Statistical analysis
All statistical analyses were performed using Prism 6 (GraphPad Software), with the statistical tests and corresponding two-tailed P-values reported in the figure legends: *, p<0.05, **, p<0.01, ***, p<0.001 and ****, p<0.0001 were considered to be statistically significant. All values are quoted as the mean +SEM.
Competing interests
None declared.
Acknowledgements
We are grateful to Dr. Chrissy Hammond for providing the Tg(col2:mCherry) fish line and Dr.Gilbert Weidinger for providing the Tg(sp7:mCherry) and Tg(bglap:GFP) fish lines. We thank all the members of the Cell Imaging facility at Necker Children’s Hospital for technical assistance with confocal microscopy and for helpful discussions.

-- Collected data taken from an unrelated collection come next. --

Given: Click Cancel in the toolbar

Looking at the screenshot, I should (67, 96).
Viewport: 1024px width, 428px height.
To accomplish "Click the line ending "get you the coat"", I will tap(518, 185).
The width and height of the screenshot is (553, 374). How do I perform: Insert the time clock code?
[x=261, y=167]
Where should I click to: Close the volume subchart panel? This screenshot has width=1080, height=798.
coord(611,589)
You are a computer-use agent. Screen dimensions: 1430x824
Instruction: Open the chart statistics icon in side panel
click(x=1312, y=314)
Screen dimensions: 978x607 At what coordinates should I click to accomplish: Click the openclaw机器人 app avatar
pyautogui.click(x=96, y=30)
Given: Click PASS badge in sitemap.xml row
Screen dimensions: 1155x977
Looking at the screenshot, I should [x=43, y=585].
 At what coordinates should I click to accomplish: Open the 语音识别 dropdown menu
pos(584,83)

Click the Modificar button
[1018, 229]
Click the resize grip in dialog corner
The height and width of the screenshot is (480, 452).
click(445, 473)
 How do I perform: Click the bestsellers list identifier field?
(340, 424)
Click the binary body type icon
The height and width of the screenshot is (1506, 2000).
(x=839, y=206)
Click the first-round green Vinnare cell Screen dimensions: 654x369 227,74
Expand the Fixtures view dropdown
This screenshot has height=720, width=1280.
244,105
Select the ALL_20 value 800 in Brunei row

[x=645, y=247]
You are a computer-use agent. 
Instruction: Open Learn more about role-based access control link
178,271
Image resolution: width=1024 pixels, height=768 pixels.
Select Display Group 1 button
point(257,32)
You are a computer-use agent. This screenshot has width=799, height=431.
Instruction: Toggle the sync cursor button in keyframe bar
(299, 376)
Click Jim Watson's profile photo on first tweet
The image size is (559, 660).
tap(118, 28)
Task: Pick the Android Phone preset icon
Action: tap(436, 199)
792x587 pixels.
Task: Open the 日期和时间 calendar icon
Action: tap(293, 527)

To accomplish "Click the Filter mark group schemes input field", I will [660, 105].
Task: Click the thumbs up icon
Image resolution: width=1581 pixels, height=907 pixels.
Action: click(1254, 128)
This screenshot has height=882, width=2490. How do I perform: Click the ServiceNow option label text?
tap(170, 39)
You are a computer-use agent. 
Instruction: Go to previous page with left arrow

We thank the staff at the Institut Curie’s next-generation sequencing facility for the high-throughput sequencing, Camille de Cevins of Menager lab, and staff at the Institut Imagine’s animal facility. We also thank the members of the Legeai-Mallet lab for helpful discussions. With regard to funding, the high-throughput sequencing was funded by grants ANR-10-EQPX-03 and ANR10-INBS-09-08 from the Agence Nationale de le Recherche (Investissements d’Avenir program) and a grant from the Canceropole Ile-de-France to the next-generation sequencing facility at the Institut Curie. Some of the work presented here was funded by the European Community’s Seventh Framework Programme under grant agreement 602300 (the SYBIL program-https://www.sybil-fp7.eu/- is funded by the MRC (MC_UU_000007/9), the European Research Council (ZF-MEL-CHEMBIO-648489) and the L’Oreal – Melanoma Research Alliance (401181). Emilie Dambroise received postdoctoral fellowship from l’Association des Gueules Cassées.